Exercise directions -> Render every line of the items below as a Markdown table with two columns, "No." and "Text": one row per line, numbered in order, with blank lines skipped. Leave the pictures out.

(Location data for words and elements)

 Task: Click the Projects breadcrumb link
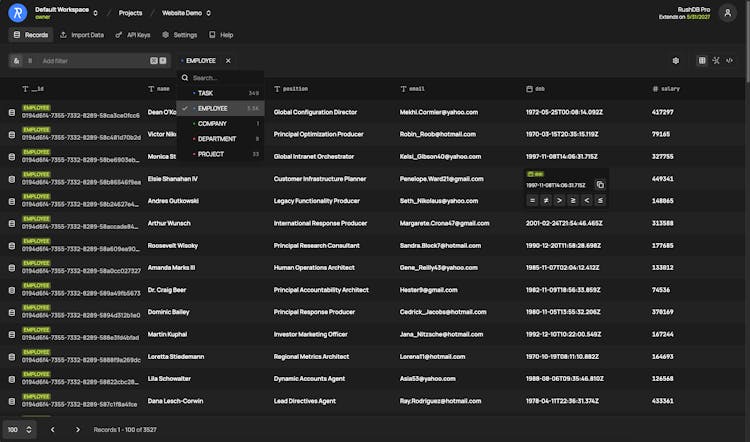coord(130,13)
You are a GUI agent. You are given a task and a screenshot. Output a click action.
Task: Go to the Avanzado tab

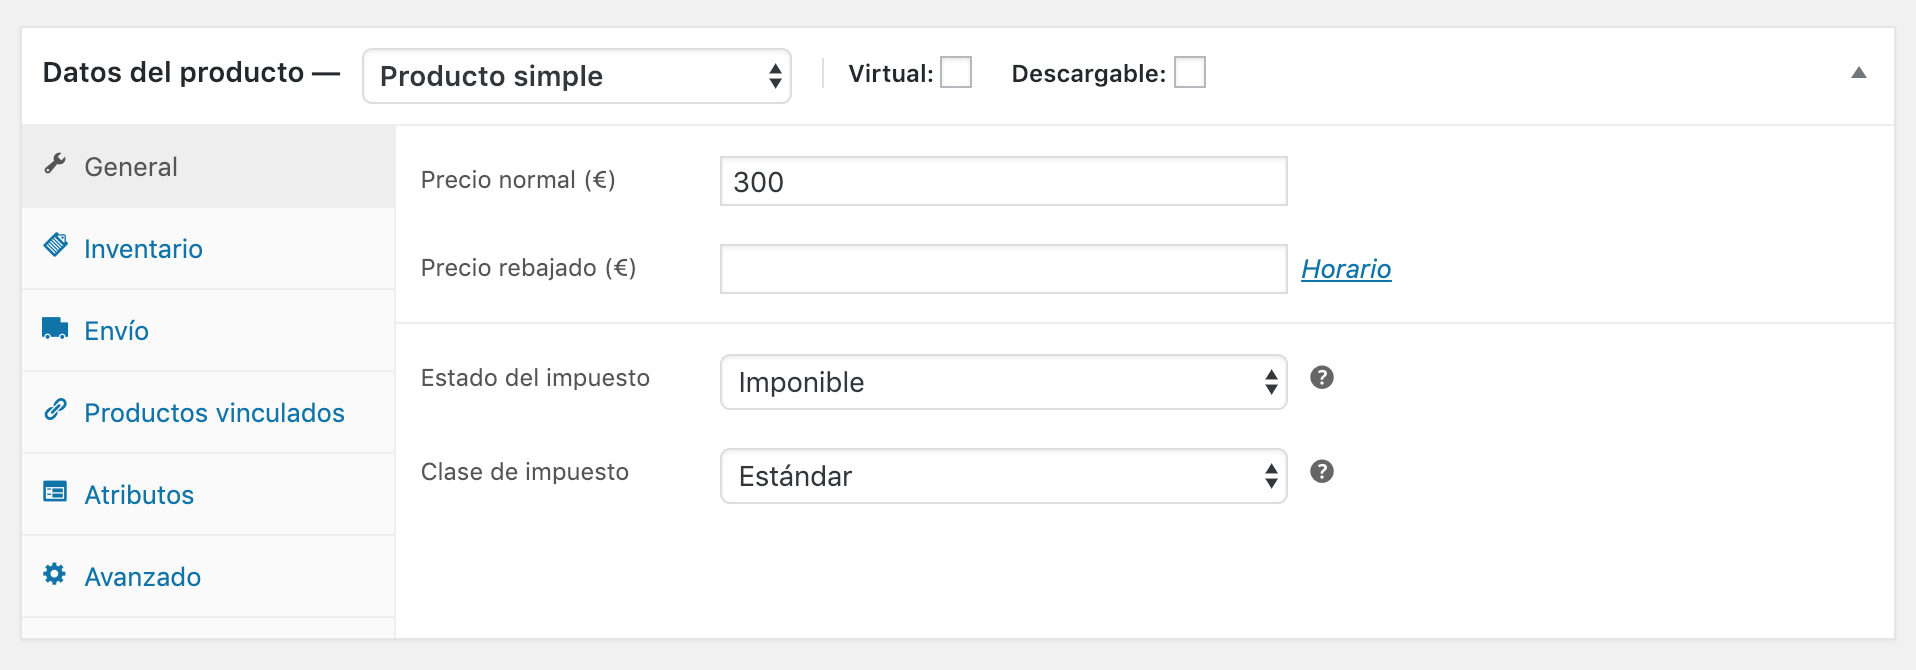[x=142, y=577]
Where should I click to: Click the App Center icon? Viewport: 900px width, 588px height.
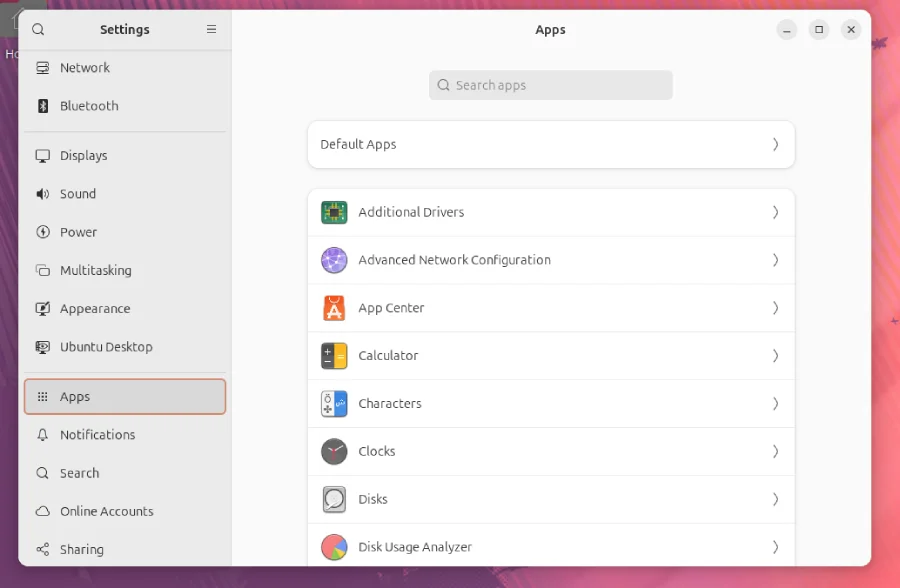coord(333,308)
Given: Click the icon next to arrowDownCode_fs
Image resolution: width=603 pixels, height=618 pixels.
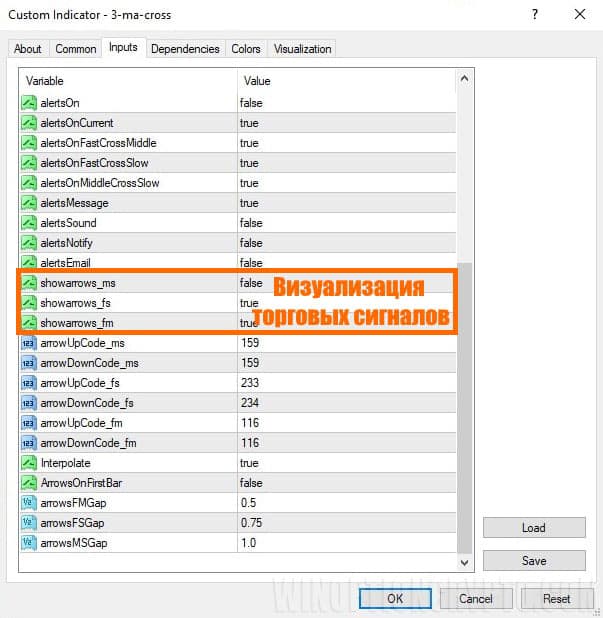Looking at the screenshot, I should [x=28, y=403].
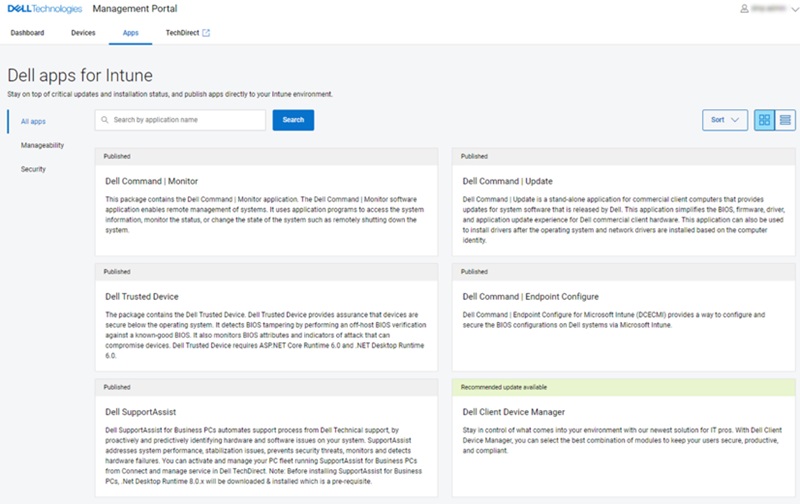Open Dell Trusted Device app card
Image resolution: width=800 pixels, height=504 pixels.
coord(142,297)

Exercise solution ->
| No. | Text |
|---|---|
| 1 |  Task: Click the Projects breadcrumb link |
| 2 | coord(130,13) |
| 3 | You are a GUI agent. You are given a task and a screenshot. Output a click action. |
| 4 | Task: Go to the Avanzado tab |
| 5 | [x=142, y=577] |
| 6 | Where should I click to: Click the App Center icon? Viewport: 900px width, 588px height. |
| 7 | coord(333,308) |
| 8 | Given: Click the icon next to arrowDownCode_fs |
| 9 | Image resolution: width=603 pixels, height=618 pixels. |
| 10 | Looking at the screenshot, I should [x=28, y=403]. |
| 11 | Open Dell Trusted Device app card |
| 12 | Image resolution: width=800 pixels, height=504 pixels. |
| 13 | coord(142,297) |